DOMANDA: Il fatto di essere stati e di essere ancora una terra di emigrati fa cambiare l’atteggiamento della Sicilia e dei siciliani rispetto agli immigrati che arrivano in Sicilia? Perché siamo diventati anche un luogo di approdo, un confine.

RISPOSTA: Io credo che indubbiamente il non controllo sull’immigrazione... È un argomento delicato sul quale mi sto muovendo con i piedi di piombo, perché è facile cadere nell’equivoco. Io sono totalmente contrario ai respingimenti e a tutto quello che avviene come difesa, perché parto dal presupposto che, diversamente da quello che avveniva con la nostra emigrazione, che in fondo era di centinaia di migliaia di persone e qui ti fermi, qui ci troviamo di fronte ad una emigrazione di carattere epocale, di carattere biblico, e tentare di arrestare milioni e milioni di persone, gente che scappa dalla propria patria, con i fili spinati o con i respingimenti, è sciocco, cretino e assurdo. E’ un problema, come giustamente viene detto, che non è che deve semplicemente impegnare l’Italia, perché l’Italia è, come dire, il porto d’arrivo, ma è un problema che investe tutta intera l'Europa nei 27 paesi che la compongono,.ecco, e sin quando non ci si mette d’accordo o si fa lo gnorri, facendo finta di non sentire, il guaio sarà grosso. Però credo che l’atteggiamento dei siciliani sia diverso. Facciamo un’ipotesi: che tutti noi siciliani ce ne andassimo della Sicilia e arrivassero i veneti e i lombardi: voi pensate che (gli immigrati) avrebbero la stessa accoglienza che hanno in Sicilia attualmente? Io dico di no, lo dico sinceramente perché è un tipo di mentalità completamente diversa; noi lo siamo stati quasi in maggioranza, loro lo sono stati in minoranza, in minima parte, non hanno questo senso dell’accoglienza.
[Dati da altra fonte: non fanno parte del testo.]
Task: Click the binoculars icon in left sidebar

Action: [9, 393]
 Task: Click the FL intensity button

Devo dire che c’è una piazza in un paese siciliano che si chiama “Il giro di boa” come il mio romanzo, il paese dove accolsero i morti, i cadaveri di quelli che… Quindi credo ci sia una disposizione maggiore, però c’è da tenere presente che quando sbarcano in Sicilia sbarcano in un paese povero, in una regione dell’Italia abbastanza priva di possibilità, di risorse per loro. Comunque è un problema che va affrontato con serenità, senza odio razziale e soprattutto con un larghissimo sguardo sul futuro.
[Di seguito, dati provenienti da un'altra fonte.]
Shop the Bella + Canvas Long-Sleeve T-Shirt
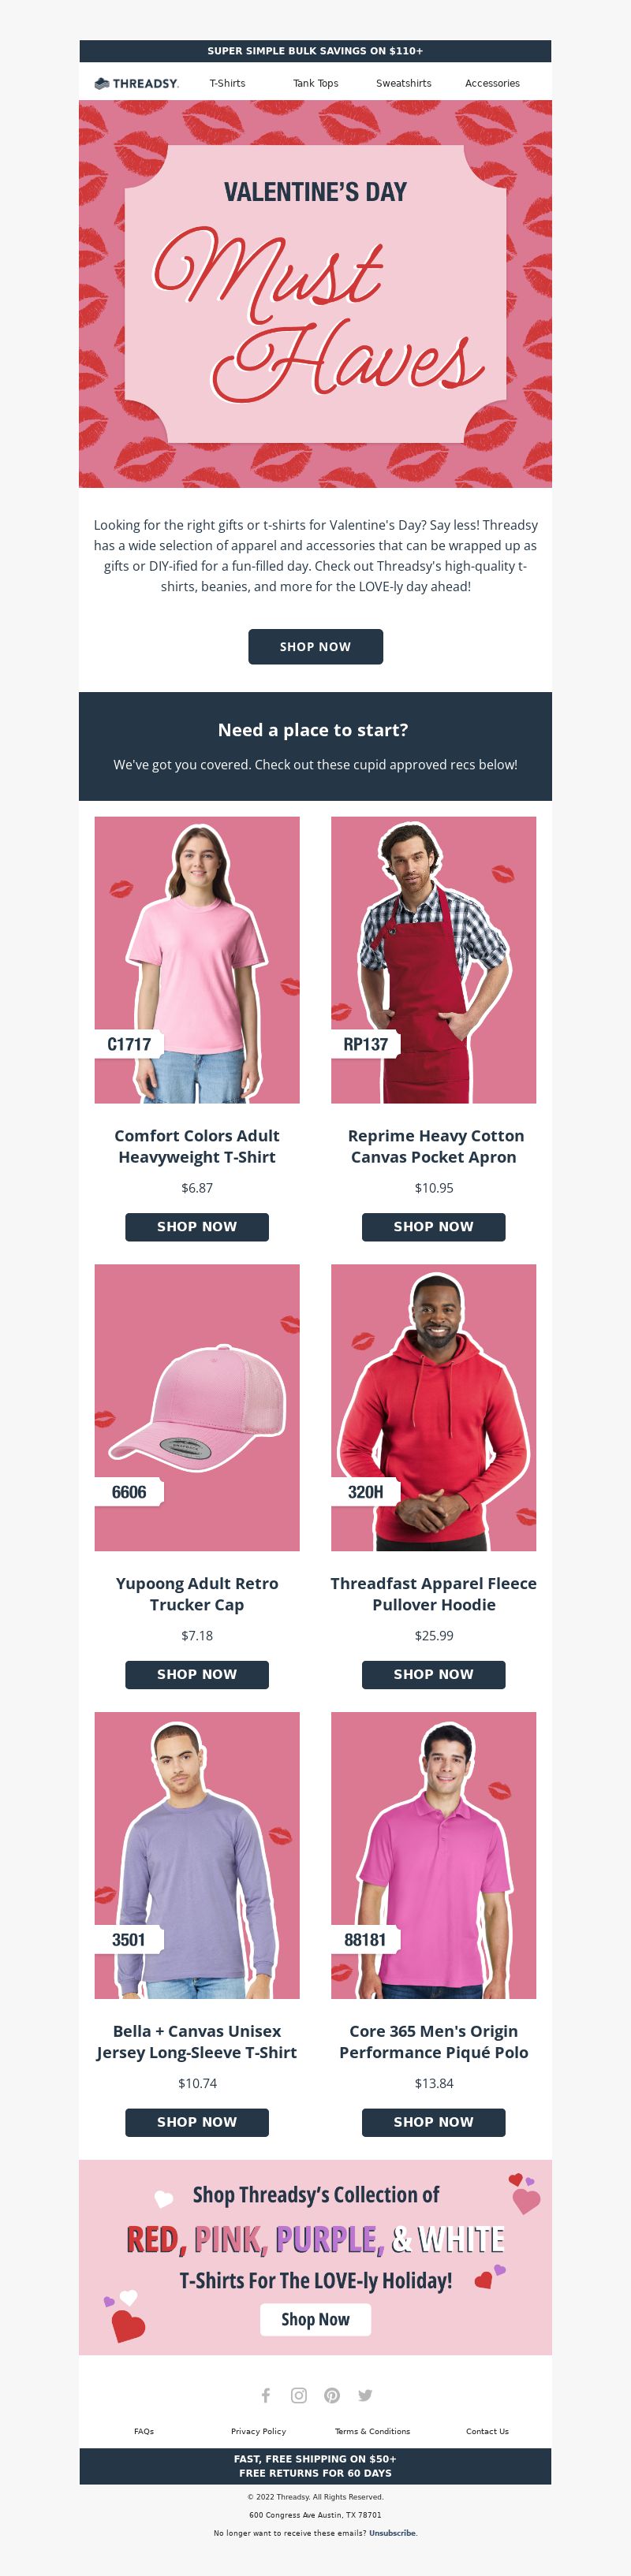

DOMANDA: Un’ultima cosa: di fronte alle continue notizie di barconi, di cadaveri, in questo mare di Sicilia, in questo canale che è il tuo mare, il mare di Porto Empedocle, qual è ogni volta la tua sensazione, il tuo pensiero?

RISPOSTA: Un pensiero di strazio, perché vedi, mi è capitato, da tre anni a questa parte, di essere il presidente di una commissione che fa parte dell’organizzazione dell’ONU per i rifugiati politici, quella che ha come portavoce in Italia la signora Laura Boldrini. E ogni anno io premio gli equipaggi dei tre motopescherecci siciliani che hanno più di tutti salvato vite in mare, perdendo giornate di lavoro, rischiando il sequestro del peschereccio... Bene, provo molto dolore per quello che c’è dietro questo premio, ma non ti nascondo che sono molto orgoglioso di premiare gli equipaggi siciliani, molto orgoglioso.


Dopo la pubblicazione su questo sito, il testo è stato pubblicato anche sul fascicolo n. 2 (dicembre 2012) della rivista Nuova Busambra.